What you should do:
Output each line exactly as written, from the first line of the records to the line bearing "Task: Click the pencil", inclusive, while leaving every picture out.

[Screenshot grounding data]

——

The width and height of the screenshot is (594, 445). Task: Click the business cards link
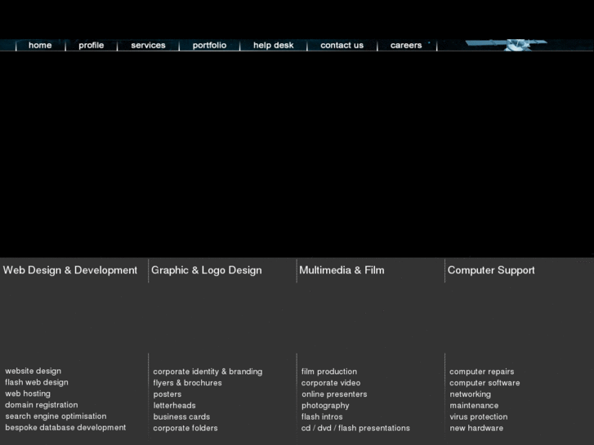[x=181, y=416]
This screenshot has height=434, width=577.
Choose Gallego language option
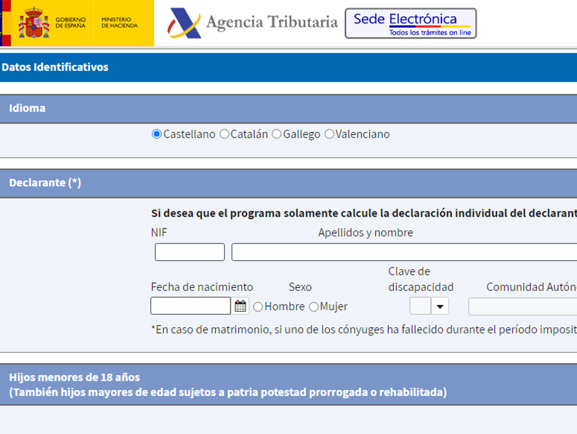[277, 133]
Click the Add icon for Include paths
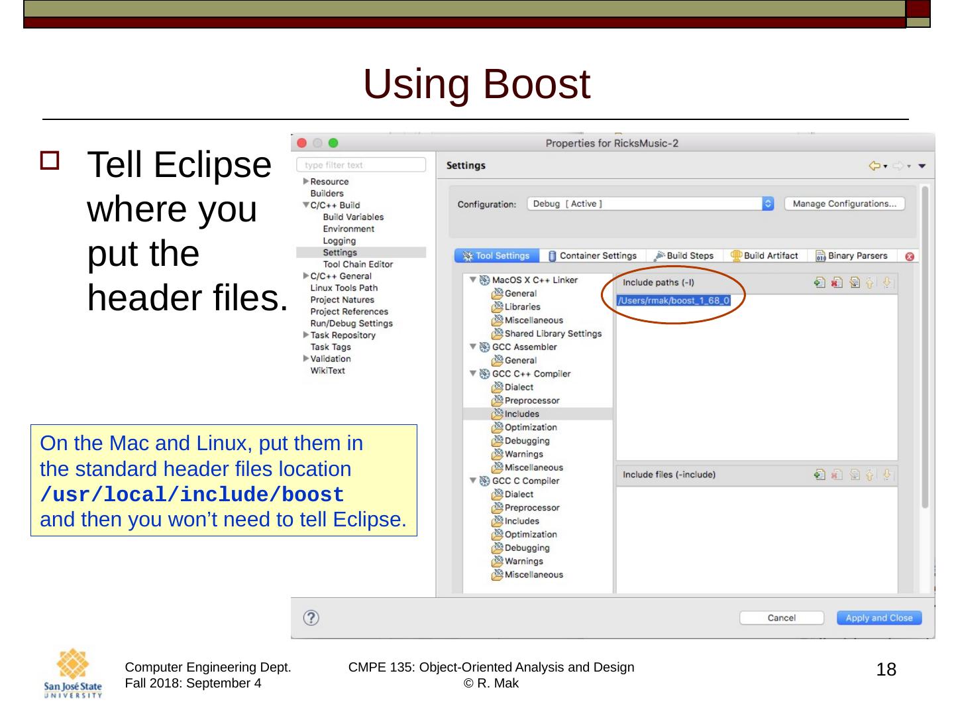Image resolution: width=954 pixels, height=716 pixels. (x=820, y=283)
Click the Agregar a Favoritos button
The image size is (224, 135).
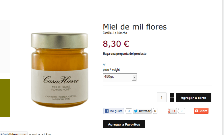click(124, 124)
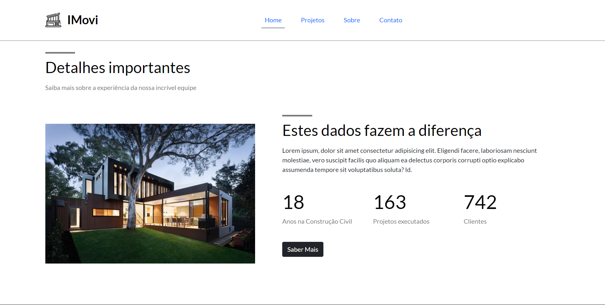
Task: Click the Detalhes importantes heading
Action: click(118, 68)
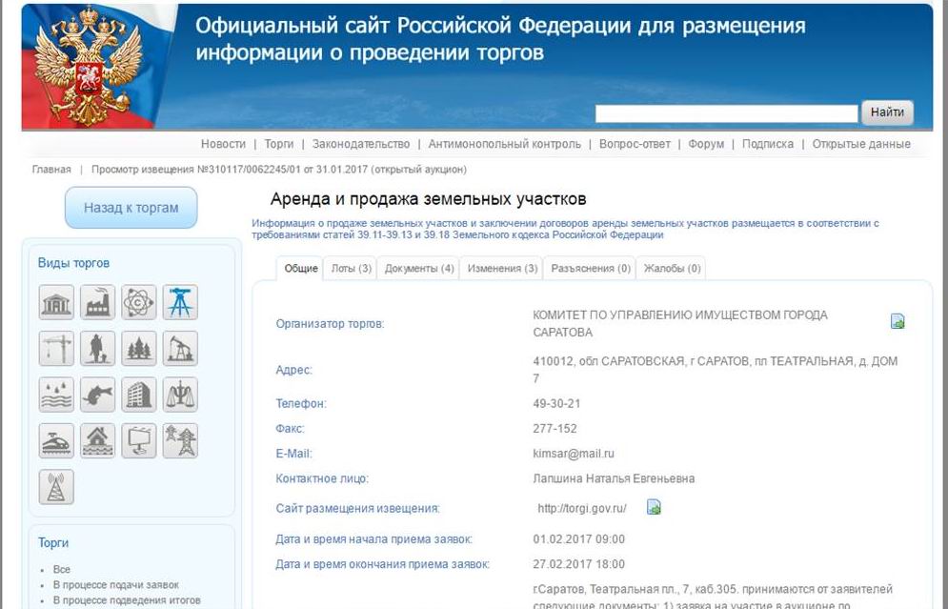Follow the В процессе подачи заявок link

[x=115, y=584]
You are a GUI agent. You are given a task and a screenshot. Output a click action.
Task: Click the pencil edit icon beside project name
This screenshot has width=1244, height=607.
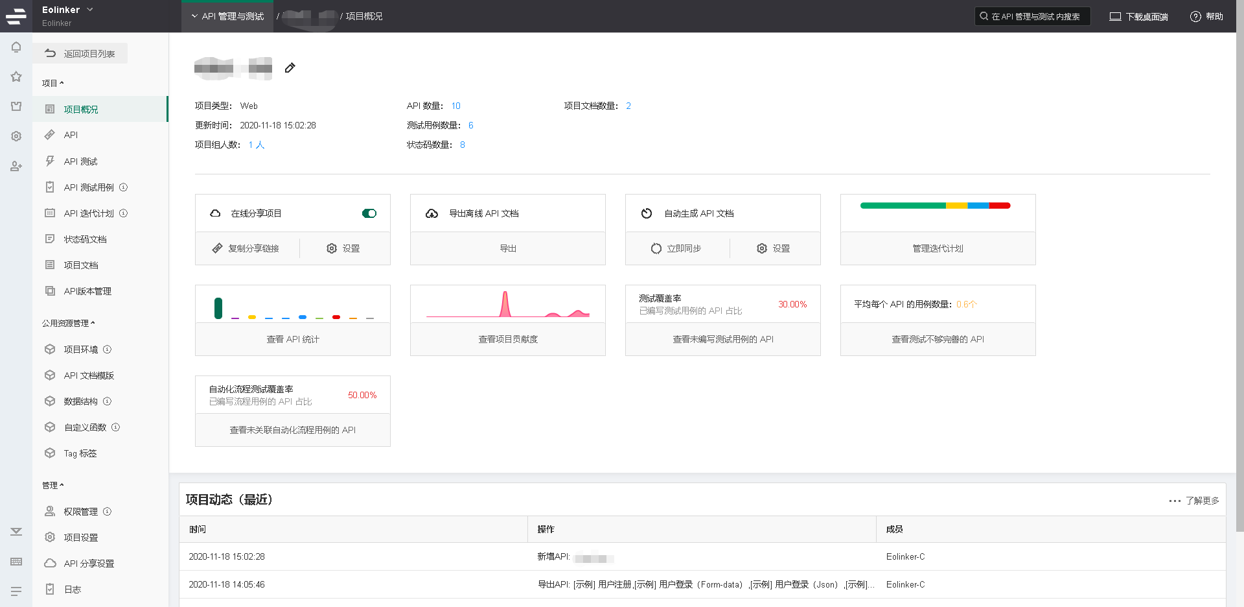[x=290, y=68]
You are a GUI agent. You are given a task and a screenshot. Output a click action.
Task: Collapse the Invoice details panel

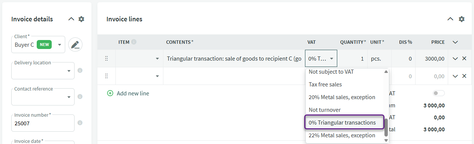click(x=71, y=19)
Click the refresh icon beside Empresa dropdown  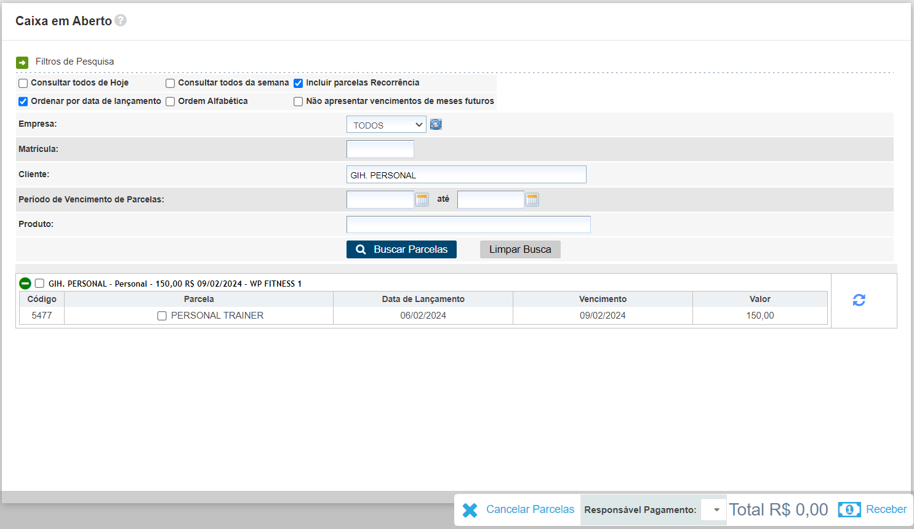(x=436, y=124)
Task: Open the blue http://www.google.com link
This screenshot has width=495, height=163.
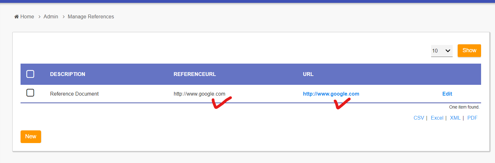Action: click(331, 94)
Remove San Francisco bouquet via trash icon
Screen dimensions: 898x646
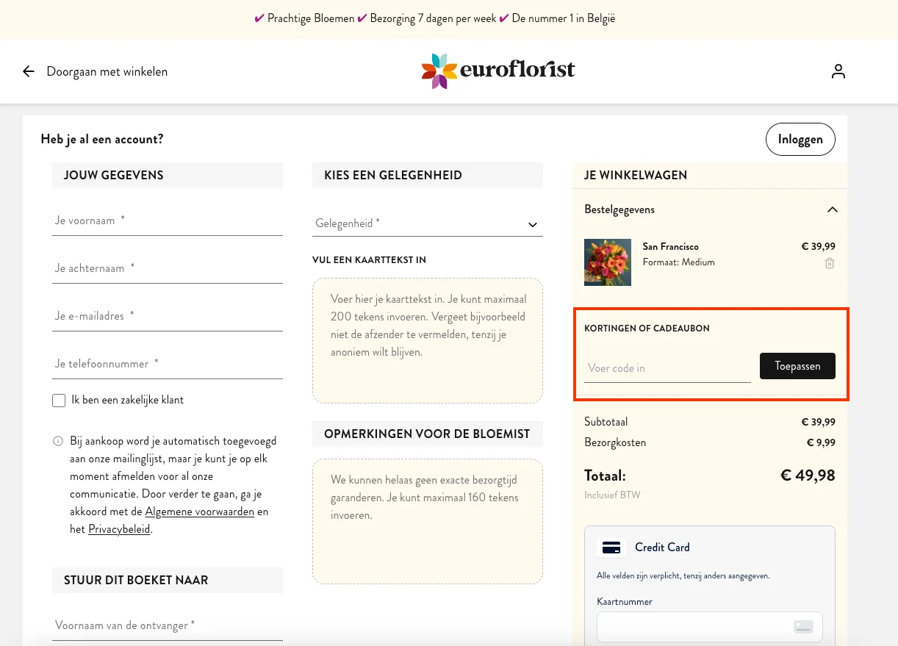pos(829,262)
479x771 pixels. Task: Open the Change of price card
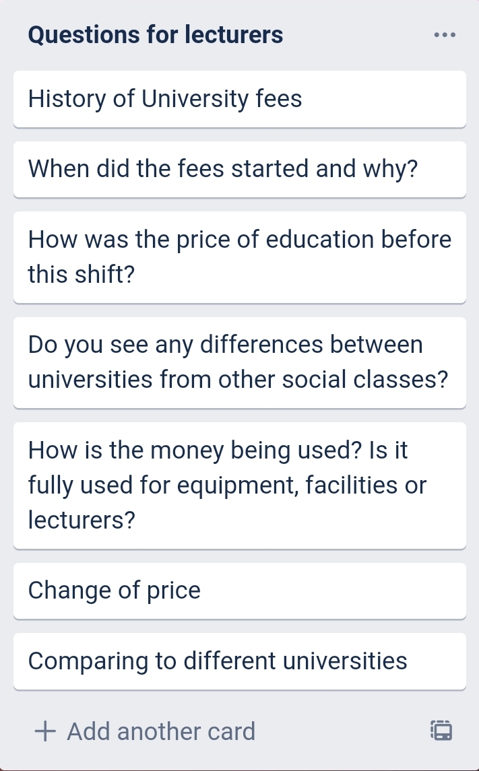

——

Answer:
The width and height of the screenshot is (594, 445). Task: Click the business cards link
[x=181, y=416]
This screenshot has height=434, width=577.
Choose Gallego language option
[277, 133]
Click the Add icon for Include paths
Image resolution: width=954 pixels, height=716 pixels. (x=820, y=283)
Click the Agregar a Favoritos button
The image size is (224, 135).
click(124, 124)
Task: Click the Detalhes importantes heading
Action: click(118, 68)
Follow the В процессе подачи заявок link

[x=115, y=584]
You are a GUI agent. You are given a task and a screenshot. Output a click action.
Task: Click the pencil edit icon beside project name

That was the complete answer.